= Paulus Lê Sơn =

Paulus Le Son is a Vietnamese blogger, member of the Catholic Church and dissident who was arrested in Vietnam in 2011 and sentenced to 13 years in prison in 2013.

== 2011 arrest ==

Son was previously arrested in April 2011 trying to attend the trial of well-known cyber-dissident Cu Huy Ha Vu. On 2 August 2011, Son was trying to attend a hearing on Cu Huy Ha Vu's appeal against Vu's seven-year jail sentence. The next morning, on 3 August 2011 at around 11:30am policed blocked the road around his home in Thanh Hóa Province, and deliberately caused him to fall from his motorcycle as he was coming home. Four police officers dragged him into a police car.

The arrest happened during the 2011 crackdown on Vietnamese youth activists which included 17 other Vietnamese youth activists.

== 2013 conviction ==

On 9 January 2013, a trial was held by the People's Court of Nghệ An Province for 14 democracy activists, including Son. All of them were sentenced to 3–13 years in prison on charges of subversion. During the court case, Son was accused of participating in a Viet Tan meeting. During the trial, Son was the only defendant of the 14 not to have acknowledged any wrongdoings. Police also detained a number of other bloggers who attempted to attend the trial.

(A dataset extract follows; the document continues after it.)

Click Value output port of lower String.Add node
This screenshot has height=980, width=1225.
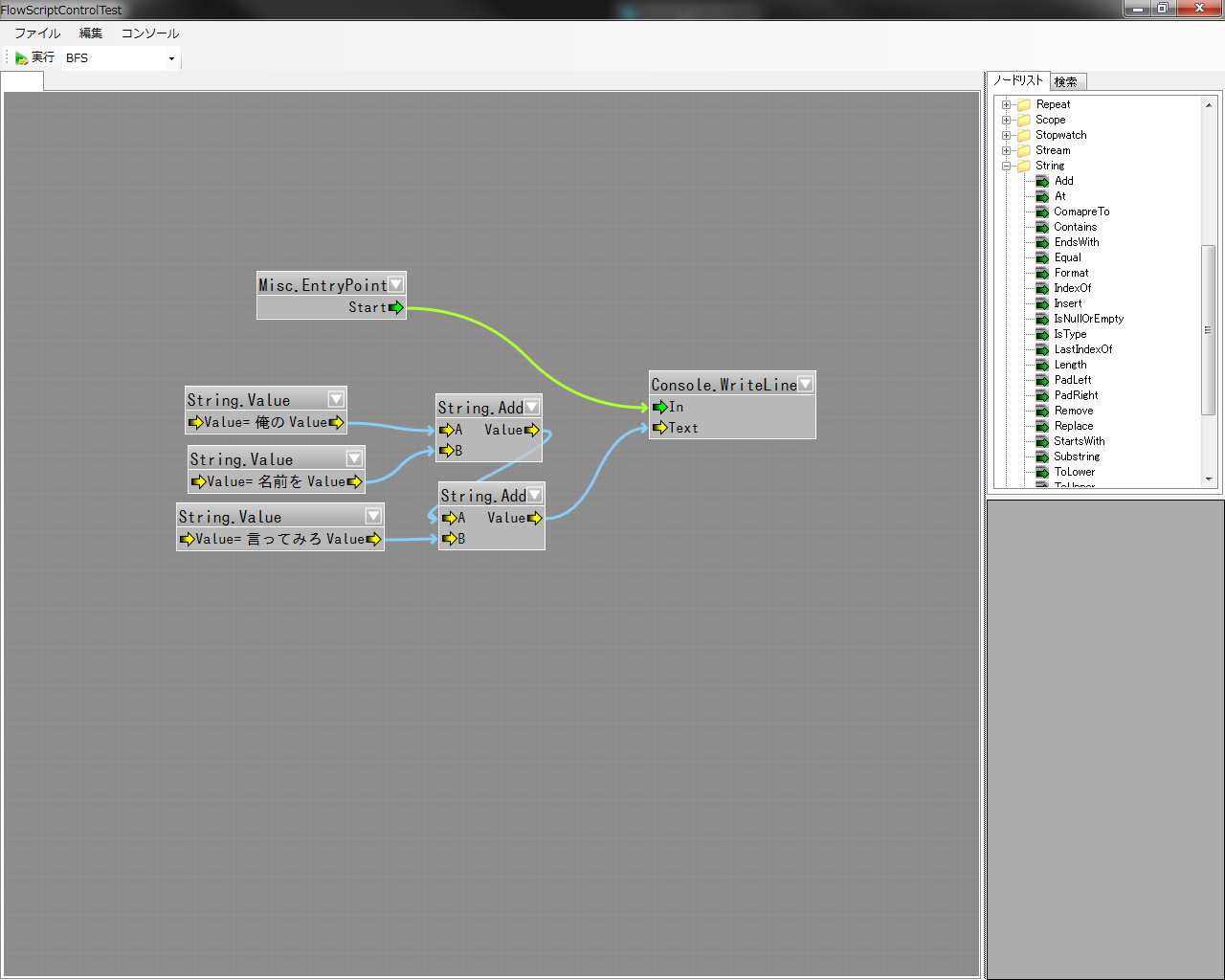[534, 518]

== International response ==

Reporters Without Borders quickly condemned the arrest in 2011 and called for his immediate release. In a statement, the organization states that "We are appalled by the brutality of Son's arrest, which has all the hallmarks of a police kidnapping"

Following the 2013 trial, Brad Adams, Asia director of Human Rights Watch, condemned the arrest and calls for the "convictions to be squashed immediately". He states "The conviction of yet more peaceful activists is another example of a government that is increasingly afraid of the opinions of its own people. Instead of imprisoning critics, the Vietnamese government should be honoring them for their efforts to address the myriad problems facing the country that the government itself has also identified."

Following the 2013 trial and conviction, Reporters Without Borders quickly emerged and stated that it is "appalled at the groundless verdict handed down" that day and that it is the position to prove his innocence. The statement also reads that the group "has proof that the Vietnamese authorities use false pretexts to convict bloggers that criticize them".